Plese, don’t forgive to install text2vec first:

devtools::install_github('dselivanov/text2vec')

Features

text2vec is a package for which the main goal is to provide an efficient framework with concise API for text analysis and natural language processing (NLP) in R. It is inspired by gensim - an excellent python library for NLP.

Core functionality

At the moment we cover two following topics:

Fast text vectorization on arbitrary n-grams.
- using vocabulary
- using feature hashing
State-of-the-art GloVe word embeddings.

Efficiency

The core of the functionality is carefully written in C++. Also this means text2vec is memory friendly.
Some parts (GloVe training) are fully parallelized using an excellent RcppParallel package. This means, parallel features work on OS X, Linux, Windows and Solaris(x86) without any additinal tuning/hacking/tricks.
Streaming API, this means users don’t have to load all the data into RAM. text2vec allows processing streams of chunks.

API

Built around iterator abstraction.
Concise, provides only a few functions, which do their job well.
Don’t (and probably will not in future) provide trivial very high-level functions.

Terminology and what is under the hood

As stated before, text2vec is built around streaming API and iterators, which allows the constructin of the corpus from iterable objects. Here we touched 2 main concepts:

Corpus. In text2vec it is an object, which contains tokens and other information / metainformation which is used for text vectorization and other processing. We can be efficiently insert documents into corpus, because, technically, Corpus is an C++ class, wrapped with Rcpp-modules as reference class (which has reference semantics!). Usually user should not care about this, but should keep in mind nature of such objects. Particularly important, that user have to remember, that he can’t save/serialize such objects using R’s save*() methods. But good news is that he can easily and efficiently extract corresponding R objects from corpus and work with them in a usual way.
Iterators. If you are not familliar with them in R's context, I highly recommend to review vignettes of iterators package. A big advantage of this abstraction is that it allows us to be agnostic of type of input - we can transparently change it by just providing correct iterator.

Text vectorization

Historically, most of the text-mining and NLP modelling was related to Bag-of-words or Bag-of-ngrams models. Despite of simplicity, these models usually demonstrates good performance on text categorization/classification tasks. But, in contrast to theoretical simplicity and practical efficiency, building bag-of-words models involves technical challenges. Especially within R framework, because of its typical copy-on-modify semantics.

Pipeline

Lets briefly review some details of typical analysis pipeline:

Usually reseacher have to construct Document-Term matrix (DTM) from imput documents.
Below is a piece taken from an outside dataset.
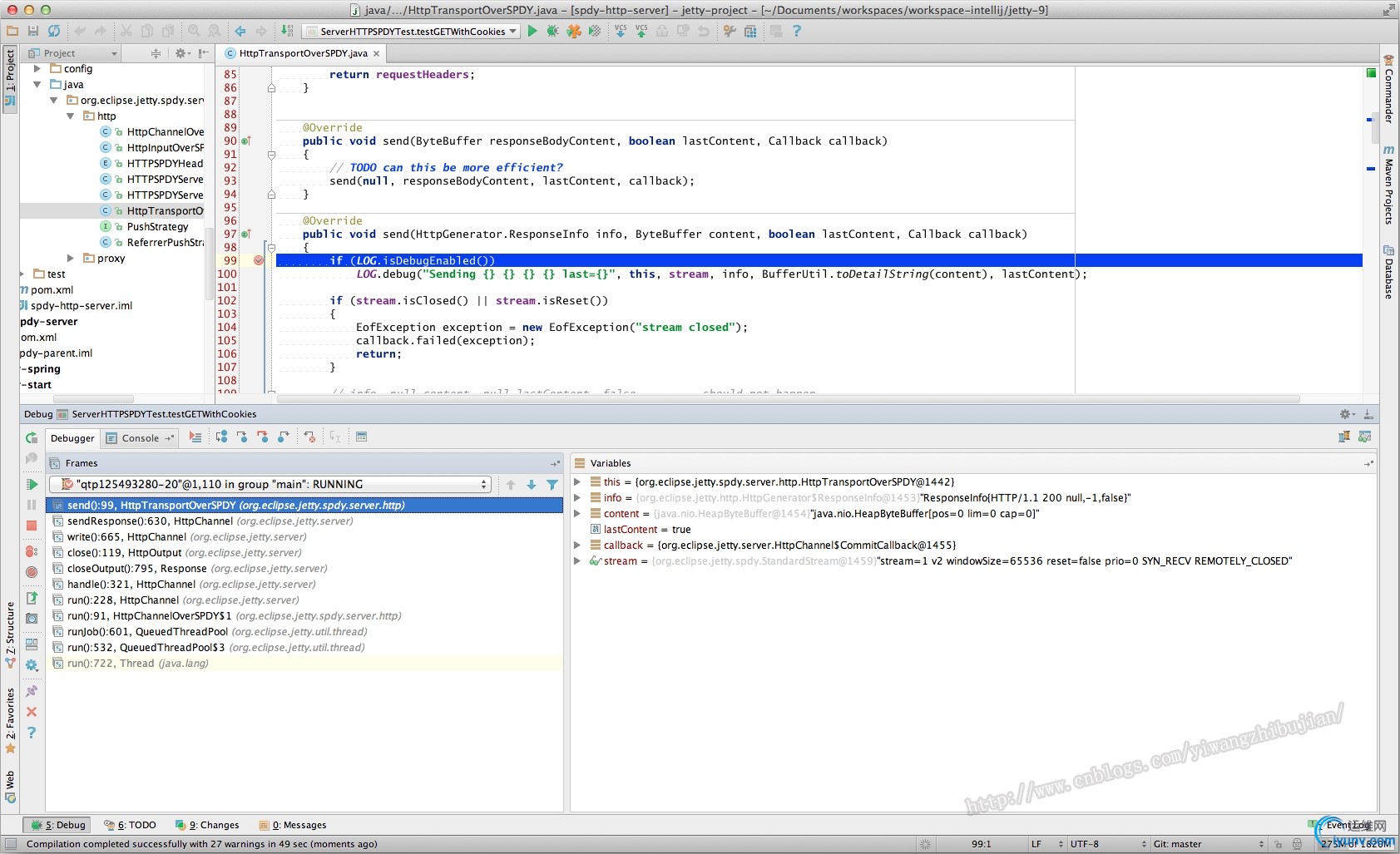Resume program in the Debug panel
1400x854 pixels.
[32, 484]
Or in other words, vectorize text - create mapping from words/ngrams to vector space.
Fit model on this DTM. This can include:
- text classification
- topic modeling
- …
Tune, validate model.
Apply model on new data.

Here we will discuss mostly first stage. Underlying texts can take a lot of space, but vectorized ones usually not, because they are stored in form of sparse matrices. In R it is not very easy (from reason above - copy-on-modify semantics) to iteratively grow DTM. So construction of such objects, even for small collections of documents, can become serious hedache for analysts and researchers. It involves reading the whole collection of text documents into RAM and process it as single vector, which easily increase memory consumption by factor of 2 to 4 (to tell the truth, this is quite optimistically). Fortunately, there is a better, text2vec way. Lets check how it works on simple example.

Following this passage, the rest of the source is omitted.